AHS has awarded the province-wide laundry contract to K-Bro Linen Systems claiming 68 per cent of laundry services is already provided by private companies and fully contracting out the service will “generate significant ongoing operating savings over the life of the contract.” AHS also cited an estimated $100 million in capital savings that would otherwise have been a needed investment to rebuild a replacement laundry system if AHS kept the service in-house.

“The hundreds of millions of dollars in cost avoidance and savings will be reinvested into top health care priorities including reducing wait times and improving mental health services,” said Tyler Shandro, Minister of Health in a statement announcing the move. “The former government’s opposition to contracting with a company to wash laundry would have cost taxpayers over $100 million. Fortunately, that will not happen under this government.”

However, AUPE regional vice-president Mike Dempsey isn’t buying the minister’s cost-saving argument, describing it instead as the “edge of the wedge” as the government moves ahead to privatize health care services in the province.

“What the heck is with this timing?

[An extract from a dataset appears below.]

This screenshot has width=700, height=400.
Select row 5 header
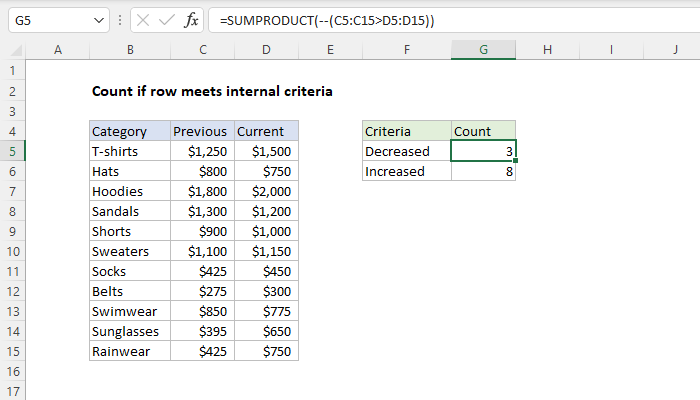pos(13,151)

Here we are in COVID - I suspect this government wants to minimize the amount of kickback in public demonstrations or pickets, or whatever. So, what do you do? You do it in the middle of COVID, during the height of the third wave. I wouldn’t be surprised if that’s why they pulled it right now.”

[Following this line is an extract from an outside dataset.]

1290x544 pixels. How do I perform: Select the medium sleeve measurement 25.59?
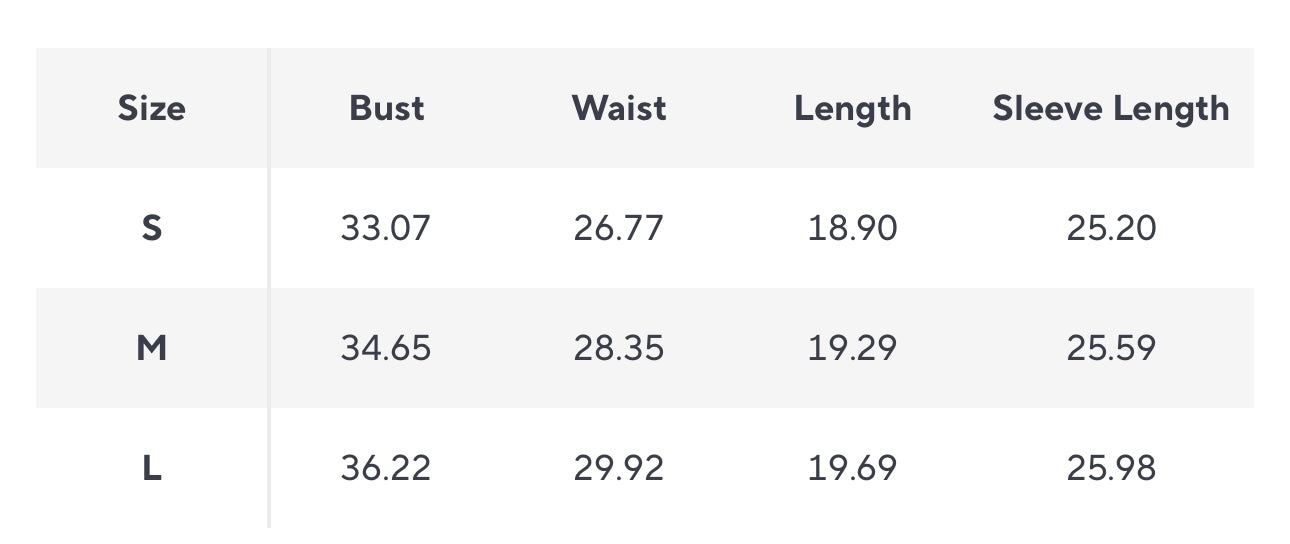(x=1110, y=348)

Dempsey said Albertans need to pay attention.

“They want to privatize health care and this is the beginning of it. You privatize the services such as laundry. We understand they are now looking at food services in hospitals. So, that is the next thing they want to put their attention on and security, they are starting to privatize security in hospitals. They are piece by piece by piece dismantling public health care. This is how it starts.”

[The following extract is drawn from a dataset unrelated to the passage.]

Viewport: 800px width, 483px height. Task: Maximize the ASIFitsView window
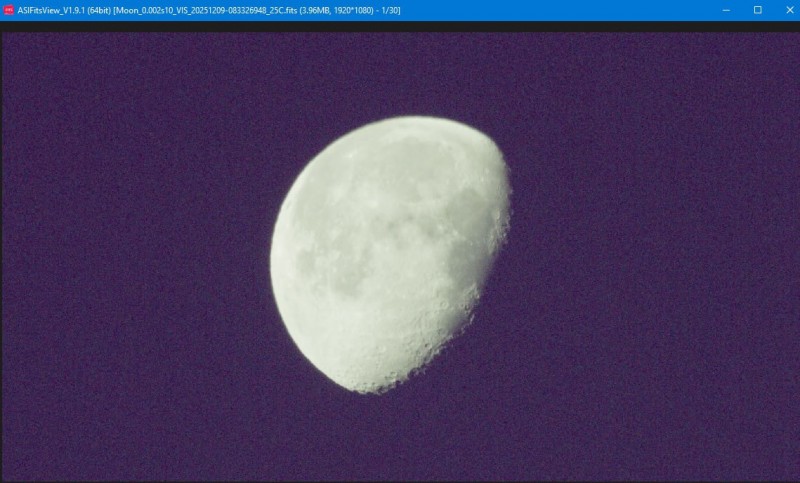pos(757,9)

While some Albertans might consider the number of jobs impacted in this latest move as insignificant, he said it must be put in context and considered as just part of the province’s larger announcement last fall to privatize laboratory, linen, cleaning and in-patient food services, among others, which potentially could impact upwards of 11,000 jobs.

“These jobs aren’t just being privatized, for the most part they are being moved out of rural areas. K-Bro will take these jobs and probably move them to centralize them in Edmonton or Calgary, or wherever they decide they are going to be,” he said, which impacts rural communities.

In October of 2020, front-line hospital workers walked off the job across the province in a one-day show of solidarity opposing the chaos they claimed the UCP government was bringing to a health care system already battling through the COVID-19 pandemic.

“When you privatize will there be any savings? It’s quite unlikely there will be. We’ve yet to see if there’s any savings but the costs usually go up because now you have a profit motive and higher paid management staff than there is in government looking after these contracts. It’s not a wise decision for the province and it is certainly going to be devastating for the employees that are going to lose their jobs,” Dempsey said.

“These Albertans are mostly women, mostly rural, and mostly people of colour,” David Shepherd, NDP Critic for Health, noted in a statement on the issue. “They have been changing and cleaning bed linens through the most difficult and dangerous time in Alberta’s history, and this is the thanks they get from Kenney and the UCP. They will either be left unemployed or forced to reapply to do the same job for less money for a private company.”

Shepherd claimed the government is pulling money out of family budgets and rural communities at the worst possible time.

“Kenney’s agenda of Americanization is bad for our healthcare and bad for our economy.”

Meanwhile, AHS has said it is committed to working with affected staff through the transition process and “anticipates there will be some opportunities for employment with the new vendor.”